The IT industry in Nova Scotia is booming, according to Nova Scotia Business Inc. (NSBI) president and CEO Stephen Lund, who said that they want to see Nova Scotia become the top IT employer in Canada over the next 20 years. The pay rebate is their primary tool for luring IT companies to the province.
“Every time we’ve done it, we’ve generated a return,” he said.
Lund foresees making $10 to $12 million per year off base taxes alone, and said that attracting IT businesses and professionals to the province is critical for sustaining high-paying jobs that yield money to the provincial government.
Many high-profile IT companies have been flocking to the province recently — NSBI has successfully enticed 50 companies over the last few years, including CGI, Keane, and Research in Motion, to become solution anchors in Nova Scotia.
This Maritime migration has resulted, said Lund, in Nova Scotia leading the country — and Canada, on the world stage — in IT “nearsourcing,” which keeps business from being outsourced overseas. This complements the already-strong community of IT professionals in a province whose ranks are continually bolstered by its many computer science graduates and those flocking back home due to an increase in IT jobs, he added.
This large IT talent pool was one of the key reasons that drew xwave to Nova Scotia in the first place, said Allen Dillon, its director of sales for defense, security, and aerospace systems. “There’s a good graduate base in engineers and computer scientists, along with retired military people like trained engineers, and those used to an operations environment,” said Dillon.
The military’s presence in Nova Scotia was another big draw for xwave (Lund said that 44 per cent of Canada’s military assets are in Nova Scotia). “This is a part of an element of our business vertical that we’ve been in for over 25 years now,” Dillon said. While xwave obviously hasn’t been a military contractor for a generation, the defense and aerospace systems companies they acquired in 2000 have.

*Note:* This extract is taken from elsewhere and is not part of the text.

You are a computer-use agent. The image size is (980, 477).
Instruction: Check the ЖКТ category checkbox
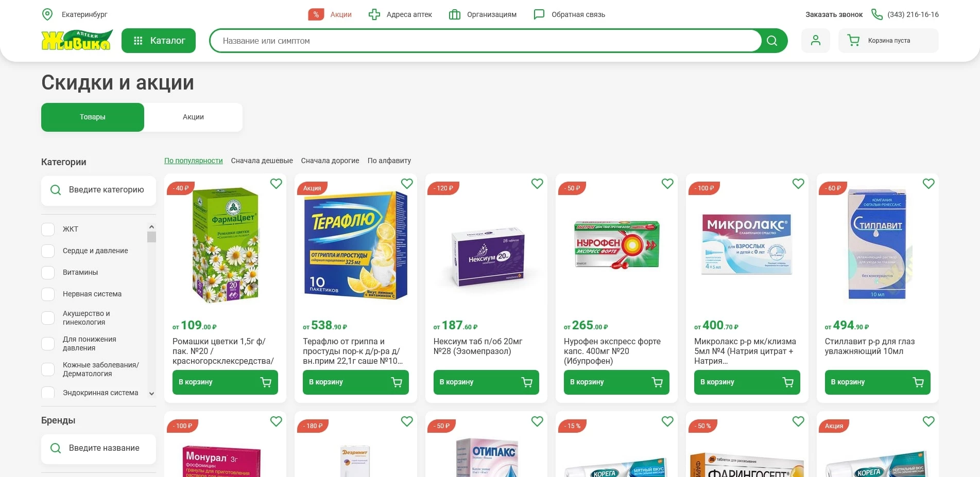coord(48,229)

“The military heritage and culture is very accepted here, and obviously they’d be a significant client,” he said.
Xwave landed the 20-year, $220-million Maritime Helicopter Project contract a year and a half ago that will see it providing software development and support for the CH148 Cyclones.
While many of the job descriptions have yet to be crafted, 10 to 20 per cent of the 250 jobs created will focus on the Maritime Helicopter Project, while others will work on a presently-top-secret joint project with the U.S. Department of Defense and the U.K.’s Ministry of Defense, and, if the bid is successful, others will work on a joint support ship-related project.
Running a high-powered military helicopter might seem a far cry from the telecommunications operations of xwave’s parent company, Bell Aliant, but Dillon said that this partnership is right in line with the core part of Bell Aliant’s strategy.
“The days of wondering how xwave works with Aliant’s telecommunications are long over,” he said. For a long time it was thought that Aliant might pull up its stakes out of the IT business and re-focus on purely telecommunications, but Dillon insisted that projects like these are both enriching Bell Aliant’s offerings, and increasing its profile and diversifying their interests.
Xwave’s vertical expertise, in everything from call centres, to health care, to public safety and justice, to enterprise solutions, will keep Bell Aliant’s fingers in many pies, according to Dillon. It also is a sort of one-stop-shop for businesses looking for both telecommunications and IT-enriched options. Dillon said, “IT as a whole is driving tremendous change in industry, and especially telecommunications, such as moving to IP, including IP telephony, portals, and network architecture. xwave can offer full integrated capabilities to enterprise in particular.”